Random Forest is an ensemble technique capable of performing both regression and classification tasks with the use of
multiple decision trees and a technique called Bootstrap and Aggregation , commonly known as bagging . The basic idea behind
this is to combine multiple decision trees in determining the final output rather than relying on individual decision trees.
Ensembled algorithms are those which combines more than one algorithms of same or different kind for classifying objects.
Random Forest has multiple decision trees as base learning models. We randomly perform row sampling and feature sampling from
the dataset forming sample datasets for every model. This part is called Bootstrap .
It technically is an ensemble method (based on the divide-and-conquer approach) of decision trees generated on a randomly
split dataset. This collection of decision tree classifiers is also known as the forest. The individual decision trees are
generated using an attribute selection indicator such as information gain, gain ratio, and Gini index for each attribute.
Each tree depends on an independent random sample.
In a classification problem, each tree votes and the most popular class
is chosen as the final result. In the case of regression, the average of all the tree outputs is considered as the final result.
It is simpler and more powerful compared to the other non-linear classification algorithms.
Types of Random Forest models:
1. Random Forest Prediction for a classification problem:
f(x) = majority vote of all predicted classes over B trees
2. Random Forest Prediction for a regression problem:
f(x) = sum of all sub-tree predictions divided over B trees
Finding important features:
Random forests also offers a good feature selection indicator. Scikit-learn provides an extra variable with
the model, which shows the relative importance or contribution of each feature in the prediction. It automatically
computes the relevance score of each feature in the training phase. Then it scales the relevance down so that the sum
of all scores is 1.
This score will help you choose the most important features and drop the least important ones for model building.

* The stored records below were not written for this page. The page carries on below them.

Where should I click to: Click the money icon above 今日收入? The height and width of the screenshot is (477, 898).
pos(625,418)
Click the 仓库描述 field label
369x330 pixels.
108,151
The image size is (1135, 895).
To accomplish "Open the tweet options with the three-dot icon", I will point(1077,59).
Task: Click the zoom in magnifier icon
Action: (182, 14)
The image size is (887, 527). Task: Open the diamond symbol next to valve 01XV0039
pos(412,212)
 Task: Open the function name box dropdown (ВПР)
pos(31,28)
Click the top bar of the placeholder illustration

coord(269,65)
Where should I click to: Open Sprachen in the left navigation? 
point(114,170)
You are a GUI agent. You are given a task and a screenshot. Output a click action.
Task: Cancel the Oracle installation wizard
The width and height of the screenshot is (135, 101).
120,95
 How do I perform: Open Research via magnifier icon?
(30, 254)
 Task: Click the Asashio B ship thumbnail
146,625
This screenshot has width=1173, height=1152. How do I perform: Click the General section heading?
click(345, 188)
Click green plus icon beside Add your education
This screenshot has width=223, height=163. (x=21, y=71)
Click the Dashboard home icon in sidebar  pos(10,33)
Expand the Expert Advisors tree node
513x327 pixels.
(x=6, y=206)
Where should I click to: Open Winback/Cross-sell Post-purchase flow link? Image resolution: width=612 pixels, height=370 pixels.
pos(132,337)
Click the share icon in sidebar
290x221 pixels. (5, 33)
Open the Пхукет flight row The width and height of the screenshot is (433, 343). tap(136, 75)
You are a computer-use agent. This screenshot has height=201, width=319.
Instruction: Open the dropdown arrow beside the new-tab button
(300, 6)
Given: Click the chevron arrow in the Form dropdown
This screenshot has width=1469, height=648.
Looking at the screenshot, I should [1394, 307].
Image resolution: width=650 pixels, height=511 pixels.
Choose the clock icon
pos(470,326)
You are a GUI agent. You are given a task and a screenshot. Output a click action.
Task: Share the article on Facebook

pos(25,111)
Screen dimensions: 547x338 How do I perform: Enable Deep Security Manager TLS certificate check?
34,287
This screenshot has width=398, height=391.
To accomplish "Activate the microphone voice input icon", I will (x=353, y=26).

Random forest uses gini importance or mean decrease in impurity (MDI) to calculate the importance of each feature.
Gini importance is also known as the total decrease in node impurity. This is how much the model fit or accuracy decreases
when you drop a variable. The larger the decrease, the more significant the variable is. Here, the mean decrease is a significant
parameter for variable selection. The Gini index can describe the overall explanatory power of the variables.
Random Forests vs Decision Trees :
1. Random forests is a set of multiple decision trees.
2. Deep decision trees may suffer from overfitting, but random forests prevents overfitting by creating trees on random subsets.
3. Decision trees are computationally faster.
4. Random forests is difficult to interpret, while a decision tree is easily interpretable and can be converted to rules.
Tuning parameters used in Random Forest are :
1. n_estimators : Number of trees in forest. Default is 10.
2. criterion: “gini” or “entropy” same as decision tree classifier.
3. min_samples_split: minimum number of working set size at node required to split. Default is 2.
Features and Advantages of Random Forest :
1. It is one of the most accurate learning algorithms available. For many data sets, it produces a highly accurate classifier.
2. It runs efficiently on large databases.
3. It can handle thousands of input variables without variable deletion.
4. It gives estimates of what variables that are important in the classification.
5. It generates an internal unbiased estimate of the generalization error as the forest building progresses.
6. It has an effective method for estimating missing data and maintains accuracy when a large proportion of the data are missing.
Disadvantages:
1. Random forests is slow in generating predictions because it has multiple decision trees. Whenever it makes a prediction, all the
trees in the forest have to make a prediction for the same given input and then perform voting on it. This whole process is time-consuming.
2. The model is difficult to interpret compared to a decision tree, where you can easily make a decision by following the path in the tree.
3. Random forests have been observed to overfit for some datasets with noisy classification/regression tasks.
4. For data including categorical variables with different number of levels, random forests are biased in favor of those
attributes with more levels. Therefore, the variable importance scores from random forest are not reliable for this type of data.